**Work to complete:** Go through the lines of the material and tally those with the string "title"; reply with the number alone.

**Record extracts:**
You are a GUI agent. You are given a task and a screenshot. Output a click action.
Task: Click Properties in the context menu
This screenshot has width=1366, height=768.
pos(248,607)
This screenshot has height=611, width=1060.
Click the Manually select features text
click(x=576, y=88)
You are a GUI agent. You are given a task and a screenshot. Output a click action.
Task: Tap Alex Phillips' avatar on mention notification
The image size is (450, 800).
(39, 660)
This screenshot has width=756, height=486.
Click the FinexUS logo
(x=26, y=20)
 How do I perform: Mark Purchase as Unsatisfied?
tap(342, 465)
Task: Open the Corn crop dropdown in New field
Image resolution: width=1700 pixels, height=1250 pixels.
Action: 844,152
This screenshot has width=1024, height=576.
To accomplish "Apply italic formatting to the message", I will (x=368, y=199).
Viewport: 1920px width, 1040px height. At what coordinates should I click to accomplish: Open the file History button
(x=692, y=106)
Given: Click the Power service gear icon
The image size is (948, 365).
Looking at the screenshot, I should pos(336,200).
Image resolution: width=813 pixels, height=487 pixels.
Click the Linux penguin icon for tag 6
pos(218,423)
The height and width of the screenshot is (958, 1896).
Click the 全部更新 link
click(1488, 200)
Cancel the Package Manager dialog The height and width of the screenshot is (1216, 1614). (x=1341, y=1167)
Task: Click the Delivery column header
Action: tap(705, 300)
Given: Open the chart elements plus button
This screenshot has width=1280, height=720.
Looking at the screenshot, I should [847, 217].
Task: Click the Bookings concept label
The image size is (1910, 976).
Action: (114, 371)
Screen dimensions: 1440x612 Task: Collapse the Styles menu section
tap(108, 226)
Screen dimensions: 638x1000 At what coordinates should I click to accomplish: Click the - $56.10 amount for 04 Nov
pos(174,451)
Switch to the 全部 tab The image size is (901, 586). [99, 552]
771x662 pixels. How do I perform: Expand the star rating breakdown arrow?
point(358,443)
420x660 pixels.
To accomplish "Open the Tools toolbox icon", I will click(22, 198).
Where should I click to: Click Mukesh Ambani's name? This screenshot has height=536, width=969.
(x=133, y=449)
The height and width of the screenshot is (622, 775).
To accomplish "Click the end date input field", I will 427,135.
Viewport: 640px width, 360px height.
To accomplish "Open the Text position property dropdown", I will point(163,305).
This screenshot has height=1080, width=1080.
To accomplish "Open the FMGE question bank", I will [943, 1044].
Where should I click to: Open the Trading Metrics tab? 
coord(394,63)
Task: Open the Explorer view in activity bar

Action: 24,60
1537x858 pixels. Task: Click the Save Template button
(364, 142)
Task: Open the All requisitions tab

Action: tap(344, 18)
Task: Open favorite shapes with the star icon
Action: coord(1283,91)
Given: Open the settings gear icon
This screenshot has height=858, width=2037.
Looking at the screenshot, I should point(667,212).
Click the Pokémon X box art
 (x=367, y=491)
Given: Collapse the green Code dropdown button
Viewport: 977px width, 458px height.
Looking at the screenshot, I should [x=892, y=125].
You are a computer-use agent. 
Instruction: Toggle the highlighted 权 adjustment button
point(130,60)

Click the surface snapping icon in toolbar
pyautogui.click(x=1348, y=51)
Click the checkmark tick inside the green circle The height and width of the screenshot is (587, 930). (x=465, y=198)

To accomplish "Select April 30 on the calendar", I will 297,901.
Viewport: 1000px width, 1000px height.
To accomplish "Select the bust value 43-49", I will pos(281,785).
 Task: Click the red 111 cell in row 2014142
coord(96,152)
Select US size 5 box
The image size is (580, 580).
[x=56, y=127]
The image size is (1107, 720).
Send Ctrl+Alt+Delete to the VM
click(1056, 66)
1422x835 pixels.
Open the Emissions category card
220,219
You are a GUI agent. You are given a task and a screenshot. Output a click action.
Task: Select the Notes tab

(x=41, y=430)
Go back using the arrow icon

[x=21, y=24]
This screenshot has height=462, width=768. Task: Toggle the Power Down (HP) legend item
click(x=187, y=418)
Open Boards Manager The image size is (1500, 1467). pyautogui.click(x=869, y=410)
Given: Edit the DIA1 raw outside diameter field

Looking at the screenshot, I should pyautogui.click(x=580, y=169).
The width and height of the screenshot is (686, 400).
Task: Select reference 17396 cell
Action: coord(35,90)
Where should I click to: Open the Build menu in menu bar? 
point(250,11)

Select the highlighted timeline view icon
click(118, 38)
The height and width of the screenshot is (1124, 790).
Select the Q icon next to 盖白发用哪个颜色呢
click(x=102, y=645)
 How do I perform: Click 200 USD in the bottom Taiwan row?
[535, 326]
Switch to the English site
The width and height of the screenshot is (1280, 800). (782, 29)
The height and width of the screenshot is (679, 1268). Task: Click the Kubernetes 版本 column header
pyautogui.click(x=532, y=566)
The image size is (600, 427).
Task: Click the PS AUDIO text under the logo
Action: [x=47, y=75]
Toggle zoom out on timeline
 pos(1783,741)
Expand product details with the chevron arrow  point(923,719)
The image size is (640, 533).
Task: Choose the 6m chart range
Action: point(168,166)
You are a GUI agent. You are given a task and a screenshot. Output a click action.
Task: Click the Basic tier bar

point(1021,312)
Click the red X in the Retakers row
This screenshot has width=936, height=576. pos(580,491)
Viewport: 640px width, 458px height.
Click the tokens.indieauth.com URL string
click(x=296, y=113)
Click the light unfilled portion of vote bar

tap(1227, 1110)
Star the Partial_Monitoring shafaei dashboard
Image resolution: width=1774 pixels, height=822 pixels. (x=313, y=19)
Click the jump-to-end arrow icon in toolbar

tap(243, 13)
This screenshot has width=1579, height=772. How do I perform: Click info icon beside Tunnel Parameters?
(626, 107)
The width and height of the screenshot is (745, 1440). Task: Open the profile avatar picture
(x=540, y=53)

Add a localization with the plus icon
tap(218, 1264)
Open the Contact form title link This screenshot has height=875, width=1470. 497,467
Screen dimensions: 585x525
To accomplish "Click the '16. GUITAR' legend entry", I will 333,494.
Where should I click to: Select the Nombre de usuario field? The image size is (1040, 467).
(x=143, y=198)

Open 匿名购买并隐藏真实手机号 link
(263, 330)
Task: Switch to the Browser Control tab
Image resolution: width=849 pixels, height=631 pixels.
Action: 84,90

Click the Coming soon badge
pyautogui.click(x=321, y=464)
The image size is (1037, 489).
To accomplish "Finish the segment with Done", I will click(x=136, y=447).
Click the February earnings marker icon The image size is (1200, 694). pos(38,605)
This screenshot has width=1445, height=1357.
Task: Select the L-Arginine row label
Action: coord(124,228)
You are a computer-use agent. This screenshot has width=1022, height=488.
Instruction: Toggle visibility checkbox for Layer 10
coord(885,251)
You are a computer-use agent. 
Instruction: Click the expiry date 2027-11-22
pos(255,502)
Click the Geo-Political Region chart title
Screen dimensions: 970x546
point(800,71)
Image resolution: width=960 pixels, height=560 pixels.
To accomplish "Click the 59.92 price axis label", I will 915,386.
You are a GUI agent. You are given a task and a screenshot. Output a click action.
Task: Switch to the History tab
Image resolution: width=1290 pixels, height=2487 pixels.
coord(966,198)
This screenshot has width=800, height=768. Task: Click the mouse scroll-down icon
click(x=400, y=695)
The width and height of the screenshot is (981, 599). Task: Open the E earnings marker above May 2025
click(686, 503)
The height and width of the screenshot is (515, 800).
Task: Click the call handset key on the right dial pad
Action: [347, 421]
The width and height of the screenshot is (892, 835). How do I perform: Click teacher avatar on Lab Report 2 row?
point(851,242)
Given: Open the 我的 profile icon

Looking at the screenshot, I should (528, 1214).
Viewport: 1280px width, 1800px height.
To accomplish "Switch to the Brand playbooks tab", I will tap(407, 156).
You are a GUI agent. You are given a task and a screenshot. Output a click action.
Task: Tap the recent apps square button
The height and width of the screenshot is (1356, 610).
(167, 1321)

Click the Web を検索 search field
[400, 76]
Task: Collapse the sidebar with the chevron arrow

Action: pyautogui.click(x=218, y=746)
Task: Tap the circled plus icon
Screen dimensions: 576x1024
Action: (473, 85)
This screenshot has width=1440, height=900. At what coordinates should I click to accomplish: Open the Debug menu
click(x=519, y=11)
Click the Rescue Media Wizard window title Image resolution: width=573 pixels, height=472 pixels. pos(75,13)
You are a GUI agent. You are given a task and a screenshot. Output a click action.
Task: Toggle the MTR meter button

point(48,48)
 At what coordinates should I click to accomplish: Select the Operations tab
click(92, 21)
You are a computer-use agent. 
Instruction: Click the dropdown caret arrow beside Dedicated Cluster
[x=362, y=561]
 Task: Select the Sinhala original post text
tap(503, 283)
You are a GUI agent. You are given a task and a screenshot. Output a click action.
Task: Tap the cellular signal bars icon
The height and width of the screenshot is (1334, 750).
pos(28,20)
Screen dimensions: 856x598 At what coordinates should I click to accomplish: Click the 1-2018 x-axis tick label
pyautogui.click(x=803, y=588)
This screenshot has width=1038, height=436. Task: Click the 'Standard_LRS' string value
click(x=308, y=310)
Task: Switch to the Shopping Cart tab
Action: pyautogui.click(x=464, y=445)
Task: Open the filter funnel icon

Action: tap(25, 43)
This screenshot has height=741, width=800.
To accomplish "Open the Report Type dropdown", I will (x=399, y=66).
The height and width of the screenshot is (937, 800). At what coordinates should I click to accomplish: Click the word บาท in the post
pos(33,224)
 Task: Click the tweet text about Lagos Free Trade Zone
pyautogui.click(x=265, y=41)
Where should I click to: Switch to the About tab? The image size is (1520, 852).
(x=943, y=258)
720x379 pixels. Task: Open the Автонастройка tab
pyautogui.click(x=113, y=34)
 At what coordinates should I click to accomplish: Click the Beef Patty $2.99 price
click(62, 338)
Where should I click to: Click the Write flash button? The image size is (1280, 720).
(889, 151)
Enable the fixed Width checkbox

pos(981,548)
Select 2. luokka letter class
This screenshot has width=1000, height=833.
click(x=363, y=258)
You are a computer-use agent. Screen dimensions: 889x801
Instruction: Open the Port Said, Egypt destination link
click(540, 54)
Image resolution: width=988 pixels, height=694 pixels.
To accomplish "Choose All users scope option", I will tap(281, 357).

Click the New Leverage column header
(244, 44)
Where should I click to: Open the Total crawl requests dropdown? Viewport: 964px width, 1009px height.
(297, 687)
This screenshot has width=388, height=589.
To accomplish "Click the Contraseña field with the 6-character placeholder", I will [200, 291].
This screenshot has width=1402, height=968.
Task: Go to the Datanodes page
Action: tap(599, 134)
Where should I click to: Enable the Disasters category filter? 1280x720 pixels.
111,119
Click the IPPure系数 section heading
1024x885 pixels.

**Solution for this problem:** 3